The FFG Star Wars: Outer Rim is offered an Unfinished Business expansion, featuring Dengar on the cover. That should fit well with the current War of the Bounty Hunters comic series going on. The green guy on the cover really reminds me of Xizor, which is definitely a possibility since the new cannon recognizes him as the head of the Black Sun syndicate. Wait, I've lost all non die-hard Star Wars fans here?
Well, let's go back to safer topics then. Pencil First Games (Herbaceous, The Whatnot Cabinet, Sunset Over Water) offers a new soothing game with Delicious, a game about planting fruits and vegetables. Personally I was expecting pastries with that title.
Also, know that getting a nice garden was already a priority in the Middle Ages, except they did so at the scale of their whole domains. So, you can make the best for your own personal in Uradalom. Caveat: there doesn't seem any version but the Hungarian one.
Since we are in the series of nice, family-friendly every-one-can-relate-to themes, may I offer you rabbits? In Rabbitz & Robots, a card-driven game, you must defend the poor vegetables of your Orchard against an armies of robots. Finally, a gardening game I can relate to!

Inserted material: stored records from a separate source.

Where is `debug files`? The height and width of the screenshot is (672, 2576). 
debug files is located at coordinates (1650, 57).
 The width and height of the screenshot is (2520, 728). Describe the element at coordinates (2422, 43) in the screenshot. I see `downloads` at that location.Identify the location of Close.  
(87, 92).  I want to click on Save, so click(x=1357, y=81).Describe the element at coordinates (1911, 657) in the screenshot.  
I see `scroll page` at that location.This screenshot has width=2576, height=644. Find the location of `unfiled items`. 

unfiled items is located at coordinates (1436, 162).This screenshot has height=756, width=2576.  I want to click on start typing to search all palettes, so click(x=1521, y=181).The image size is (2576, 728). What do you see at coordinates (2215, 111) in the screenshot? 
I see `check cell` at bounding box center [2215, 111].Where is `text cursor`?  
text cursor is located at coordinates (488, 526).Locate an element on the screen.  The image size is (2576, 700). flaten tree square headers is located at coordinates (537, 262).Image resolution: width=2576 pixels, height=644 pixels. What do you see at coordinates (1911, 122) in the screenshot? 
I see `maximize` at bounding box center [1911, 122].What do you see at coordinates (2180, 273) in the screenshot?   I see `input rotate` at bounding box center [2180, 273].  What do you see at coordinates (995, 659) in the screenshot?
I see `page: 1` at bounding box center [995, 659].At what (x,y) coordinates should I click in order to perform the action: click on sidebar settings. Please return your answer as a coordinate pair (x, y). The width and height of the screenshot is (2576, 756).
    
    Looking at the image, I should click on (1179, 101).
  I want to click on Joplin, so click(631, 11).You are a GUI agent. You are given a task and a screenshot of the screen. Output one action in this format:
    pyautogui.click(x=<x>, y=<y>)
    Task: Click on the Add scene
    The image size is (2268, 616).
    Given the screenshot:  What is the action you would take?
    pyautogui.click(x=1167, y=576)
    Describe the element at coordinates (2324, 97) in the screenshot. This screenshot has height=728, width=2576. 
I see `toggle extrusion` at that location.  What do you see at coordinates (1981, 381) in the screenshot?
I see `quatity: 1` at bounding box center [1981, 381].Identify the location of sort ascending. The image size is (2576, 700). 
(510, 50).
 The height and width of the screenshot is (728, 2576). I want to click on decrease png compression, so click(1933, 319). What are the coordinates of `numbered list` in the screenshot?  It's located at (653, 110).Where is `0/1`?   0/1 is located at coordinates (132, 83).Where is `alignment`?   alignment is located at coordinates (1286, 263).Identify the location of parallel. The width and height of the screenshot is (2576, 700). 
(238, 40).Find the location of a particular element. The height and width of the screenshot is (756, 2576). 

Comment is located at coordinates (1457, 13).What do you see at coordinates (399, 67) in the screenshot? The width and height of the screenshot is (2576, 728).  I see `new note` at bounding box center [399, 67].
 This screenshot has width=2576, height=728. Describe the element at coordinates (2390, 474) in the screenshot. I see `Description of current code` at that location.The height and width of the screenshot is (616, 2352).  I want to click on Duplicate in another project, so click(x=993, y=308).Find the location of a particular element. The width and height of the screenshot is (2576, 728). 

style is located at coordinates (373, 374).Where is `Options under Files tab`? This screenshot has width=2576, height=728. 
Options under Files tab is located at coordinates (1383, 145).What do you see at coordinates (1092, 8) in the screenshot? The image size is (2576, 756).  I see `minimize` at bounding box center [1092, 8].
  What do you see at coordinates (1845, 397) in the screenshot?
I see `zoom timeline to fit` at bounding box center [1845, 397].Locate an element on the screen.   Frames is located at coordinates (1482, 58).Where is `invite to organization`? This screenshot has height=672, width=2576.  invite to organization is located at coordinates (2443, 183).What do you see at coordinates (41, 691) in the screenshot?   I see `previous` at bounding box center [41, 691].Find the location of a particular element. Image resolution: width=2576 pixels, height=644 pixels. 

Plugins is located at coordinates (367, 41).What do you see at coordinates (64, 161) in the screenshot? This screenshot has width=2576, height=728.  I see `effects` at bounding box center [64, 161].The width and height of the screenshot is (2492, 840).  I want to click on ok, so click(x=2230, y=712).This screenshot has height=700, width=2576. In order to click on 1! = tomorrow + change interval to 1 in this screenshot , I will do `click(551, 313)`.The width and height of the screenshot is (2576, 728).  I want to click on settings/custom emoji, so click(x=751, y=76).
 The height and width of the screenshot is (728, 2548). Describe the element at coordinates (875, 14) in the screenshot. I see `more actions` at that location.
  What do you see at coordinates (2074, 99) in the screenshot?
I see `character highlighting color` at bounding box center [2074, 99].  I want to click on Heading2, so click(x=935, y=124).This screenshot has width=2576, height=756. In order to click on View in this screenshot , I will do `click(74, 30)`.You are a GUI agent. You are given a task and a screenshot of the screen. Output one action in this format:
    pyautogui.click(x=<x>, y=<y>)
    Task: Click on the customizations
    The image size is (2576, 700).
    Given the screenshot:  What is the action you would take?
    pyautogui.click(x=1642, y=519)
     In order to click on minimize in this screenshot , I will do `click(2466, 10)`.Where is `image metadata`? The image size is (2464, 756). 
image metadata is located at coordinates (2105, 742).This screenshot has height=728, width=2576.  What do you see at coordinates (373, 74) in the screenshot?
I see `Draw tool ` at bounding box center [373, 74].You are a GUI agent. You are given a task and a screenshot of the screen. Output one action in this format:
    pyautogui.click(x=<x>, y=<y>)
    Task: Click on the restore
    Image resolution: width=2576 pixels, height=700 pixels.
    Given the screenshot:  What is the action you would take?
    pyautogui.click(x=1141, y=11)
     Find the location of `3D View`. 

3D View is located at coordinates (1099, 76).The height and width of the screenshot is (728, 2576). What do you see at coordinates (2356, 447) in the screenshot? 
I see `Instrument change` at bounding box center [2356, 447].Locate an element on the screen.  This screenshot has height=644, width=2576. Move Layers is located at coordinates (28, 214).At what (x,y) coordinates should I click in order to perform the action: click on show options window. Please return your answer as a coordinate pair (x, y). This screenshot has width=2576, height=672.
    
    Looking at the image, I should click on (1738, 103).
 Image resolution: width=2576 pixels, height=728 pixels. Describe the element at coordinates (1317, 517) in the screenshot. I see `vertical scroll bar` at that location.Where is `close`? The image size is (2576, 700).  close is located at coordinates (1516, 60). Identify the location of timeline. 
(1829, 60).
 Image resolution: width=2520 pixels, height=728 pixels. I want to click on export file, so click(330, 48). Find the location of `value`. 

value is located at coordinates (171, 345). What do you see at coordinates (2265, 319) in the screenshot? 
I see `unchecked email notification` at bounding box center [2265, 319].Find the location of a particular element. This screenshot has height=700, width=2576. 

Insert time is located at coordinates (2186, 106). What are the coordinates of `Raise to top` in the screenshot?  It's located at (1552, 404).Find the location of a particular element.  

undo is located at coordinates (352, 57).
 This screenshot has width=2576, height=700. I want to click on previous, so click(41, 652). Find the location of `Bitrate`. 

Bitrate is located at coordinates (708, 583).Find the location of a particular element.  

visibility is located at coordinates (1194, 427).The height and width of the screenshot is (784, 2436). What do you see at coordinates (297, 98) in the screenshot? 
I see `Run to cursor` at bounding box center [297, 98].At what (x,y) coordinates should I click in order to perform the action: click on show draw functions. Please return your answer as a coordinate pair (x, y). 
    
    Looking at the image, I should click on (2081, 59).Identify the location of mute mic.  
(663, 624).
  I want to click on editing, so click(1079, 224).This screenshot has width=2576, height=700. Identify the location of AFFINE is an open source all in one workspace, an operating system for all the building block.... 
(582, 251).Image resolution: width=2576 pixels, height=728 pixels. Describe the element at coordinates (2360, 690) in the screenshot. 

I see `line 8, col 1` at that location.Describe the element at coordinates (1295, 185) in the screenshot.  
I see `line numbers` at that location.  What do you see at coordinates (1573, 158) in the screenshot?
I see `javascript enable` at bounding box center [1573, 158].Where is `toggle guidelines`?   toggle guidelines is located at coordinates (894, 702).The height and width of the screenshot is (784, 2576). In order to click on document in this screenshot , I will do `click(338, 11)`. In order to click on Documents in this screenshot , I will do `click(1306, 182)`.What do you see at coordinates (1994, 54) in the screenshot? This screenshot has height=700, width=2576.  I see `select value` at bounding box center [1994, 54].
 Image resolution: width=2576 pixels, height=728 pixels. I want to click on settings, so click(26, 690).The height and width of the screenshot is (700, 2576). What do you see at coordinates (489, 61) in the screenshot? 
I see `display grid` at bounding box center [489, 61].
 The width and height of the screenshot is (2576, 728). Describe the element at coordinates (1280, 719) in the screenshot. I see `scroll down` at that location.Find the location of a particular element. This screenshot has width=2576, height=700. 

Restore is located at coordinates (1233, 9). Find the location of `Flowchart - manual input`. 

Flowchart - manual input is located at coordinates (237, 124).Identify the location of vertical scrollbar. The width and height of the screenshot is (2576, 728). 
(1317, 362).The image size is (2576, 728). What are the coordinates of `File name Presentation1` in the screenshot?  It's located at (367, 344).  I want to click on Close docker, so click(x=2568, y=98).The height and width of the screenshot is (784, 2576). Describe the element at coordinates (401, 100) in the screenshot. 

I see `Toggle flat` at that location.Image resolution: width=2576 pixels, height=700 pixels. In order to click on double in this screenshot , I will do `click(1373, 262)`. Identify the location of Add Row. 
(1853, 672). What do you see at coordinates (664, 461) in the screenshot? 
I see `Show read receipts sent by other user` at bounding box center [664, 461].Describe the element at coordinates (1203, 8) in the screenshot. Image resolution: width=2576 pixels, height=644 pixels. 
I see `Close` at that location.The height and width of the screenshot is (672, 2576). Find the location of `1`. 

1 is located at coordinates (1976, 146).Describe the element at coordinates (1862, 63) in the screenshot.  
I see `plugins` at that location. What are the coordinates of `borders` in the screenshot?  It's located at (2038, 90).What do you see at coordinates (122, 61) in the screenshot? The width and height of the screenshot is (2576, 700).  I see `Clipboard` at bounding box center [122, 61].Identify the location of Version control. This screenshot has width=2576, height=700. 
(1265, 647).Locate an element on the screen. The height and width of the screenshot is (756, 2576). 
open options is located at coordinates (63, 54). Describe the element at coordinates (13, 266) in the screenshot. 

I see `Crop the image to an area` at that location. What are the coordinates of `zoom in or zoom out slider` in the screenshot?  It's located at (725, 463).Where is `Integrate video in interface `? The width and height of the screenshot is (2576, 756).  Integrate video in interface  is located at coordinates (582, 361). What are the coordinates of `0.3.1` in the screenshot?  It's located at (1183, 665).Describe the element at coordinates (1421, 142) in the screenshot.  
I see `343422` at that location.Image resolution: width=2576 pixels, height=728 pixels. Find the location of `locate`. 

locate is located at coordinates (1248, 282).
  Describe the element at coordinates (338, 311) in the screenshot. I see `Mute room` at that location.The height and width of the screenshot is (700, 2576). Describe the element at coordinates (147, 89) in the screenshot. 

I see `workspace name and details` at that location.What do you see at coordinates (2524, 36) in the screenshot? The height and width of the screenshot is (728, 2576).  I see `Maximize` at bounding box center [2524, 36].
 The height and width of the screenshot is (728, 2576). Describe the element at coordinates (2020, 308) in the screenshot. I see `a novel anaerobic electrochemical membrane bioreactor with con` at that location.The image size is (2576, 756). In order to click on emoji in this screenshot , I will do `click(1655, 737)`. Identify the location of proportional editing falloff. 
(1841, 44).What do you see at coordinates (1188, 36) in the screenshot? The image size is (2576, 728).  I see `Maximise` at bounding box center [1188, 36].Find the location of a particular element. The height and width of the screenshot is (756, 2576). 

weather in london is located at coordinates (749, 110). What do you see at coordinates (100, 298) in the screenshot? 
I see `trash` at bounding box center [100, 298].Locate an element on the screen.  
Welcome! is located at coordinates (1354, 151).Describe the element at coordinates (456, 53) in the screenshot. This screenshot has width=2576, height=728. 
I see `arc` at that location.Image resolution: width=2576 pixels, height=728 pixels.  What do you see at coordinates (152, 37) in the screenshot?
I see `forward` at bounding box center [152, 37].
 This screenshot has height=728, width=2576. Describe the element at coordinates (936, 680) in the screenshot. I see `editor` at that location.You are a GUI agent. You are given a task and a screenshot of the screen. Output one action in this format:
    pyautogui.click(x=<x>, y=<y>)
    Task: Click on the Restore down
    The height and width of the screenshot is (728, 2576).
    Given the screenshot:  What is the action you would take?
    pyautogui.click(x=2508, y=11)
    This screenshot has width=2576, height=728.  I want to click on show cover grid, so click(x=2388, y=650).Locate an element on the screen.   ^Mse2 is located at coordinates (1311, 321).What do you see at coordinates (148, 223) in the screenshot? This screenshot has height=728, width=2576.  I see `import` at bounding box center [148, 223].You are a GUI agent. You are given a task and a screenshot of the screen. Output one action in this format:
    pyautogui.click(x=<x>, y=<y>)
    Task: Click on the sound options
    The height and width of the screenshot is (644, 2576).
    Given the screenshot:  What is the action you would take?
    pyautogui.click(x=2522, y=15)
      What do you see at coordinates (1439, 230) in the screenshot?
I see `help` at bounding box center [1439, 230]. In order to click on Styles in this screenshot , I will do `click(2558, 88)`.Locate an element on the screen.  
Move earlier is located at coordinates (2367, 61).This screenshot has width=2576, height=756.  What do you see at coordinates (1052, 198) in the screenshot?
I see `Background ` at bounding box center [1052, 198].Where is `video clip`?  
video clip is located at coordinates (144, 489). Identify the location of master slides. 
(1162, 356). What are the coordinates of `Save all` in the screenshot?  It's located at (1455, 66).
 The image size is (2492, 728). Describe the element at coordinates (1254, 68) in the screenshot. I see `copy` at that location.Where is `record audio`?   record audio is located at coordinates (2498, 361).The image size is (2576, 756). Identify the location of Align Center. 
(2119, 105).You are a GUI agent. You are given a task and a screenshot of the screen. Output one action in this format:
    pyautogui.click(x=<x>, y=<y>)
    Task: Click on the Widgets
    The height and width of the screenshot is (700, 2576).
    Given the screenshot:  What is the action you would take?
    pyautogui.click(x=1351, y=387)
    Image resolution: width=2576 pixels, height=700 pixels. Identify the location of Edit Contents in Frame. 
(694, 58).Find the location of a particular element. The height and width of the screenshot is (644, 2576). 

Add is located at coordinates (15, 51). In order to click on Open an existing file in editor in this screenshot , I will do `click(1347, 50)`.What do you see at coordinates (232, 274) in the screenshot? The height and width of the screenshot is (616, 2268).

I'll mention passing by a new solo Scott Almes for Button Shy, Fishing Lessons. It's a card-game about fishing, which you could probably have inferred from the title and the publisher.
There's also this game about big cars, so heavy that once you have set your course, you can't change it (it's a programming game with a Yahtzee dice mechanic): Bigfoot: Roll & Smash. Vrrroom Vrroom.
Now, a game of racing and conquest: Microscopic. You start as a single cell, feeble and weak, but as you swallow more and more organisms, you grow to be the biggest, the meanest, the fittest. Evolve through eating the genes you need. Sacrifice parts that you don't need anymore. You'll get all that in this card drafting game.
Next, let's jump to the stars with Micro Cosmos, a space exploration with terraforming and resource management. Relocate alien races, save the survivors of a galaxy-wide conflict, bring peace at least (and hopefully so better than your competitors).
Oh, I hear you, you prefer a true space game, one for the dreamers, for the ones who see poetry in the music of the spheres? Here you are with Ptolemaeus, in which you get victory points for studying constellations and predicting the slow and subtle dance of the celestial bodies.
Still thirsty for some SF? You also have the SOURCE, a cyberpunk-inspired game with card, dice, dexterity, spies, exploration, fighting, slicing, The Matrix, deckbuilding, hybrid gaming, everything!
At a smaller scale you also have HARDCODED, a 9 cards PnP fighting game where you program a sequence of moves to smash out your opponent. From the designer of Bury Me in the Rift.
Since I consider Lovecraft to be SF, I'll sneak in The Sound of Midnight here, a deck-building game of magical incantations to your favorite outer world deities. This will be a print-on-demand game.
I'll end with three Fantasy games, starting with the Slay the Spire board game adaptation: these news are far from fresh, but now you have a BGG page to subscribe to if you want.
A dice, exploration and dexterity game, Chronicles of Avel has you save the kingdom of Avel from the evil forces of the Black Moon. You'll navigate a modular board, engage in fights, and when you earn loot, you grab it from a bag, trying to pick what you need most by relying on your sense of touch (hence the dexterity element).
Finally, Skytear Horde is a card-based tower defense game, in which not only you must fend off the hordes of monsters, but you must also go offensive and tear down the portals from which they endlessly spawn.
Slay the Spire will launch on Kickstarter on November 1st.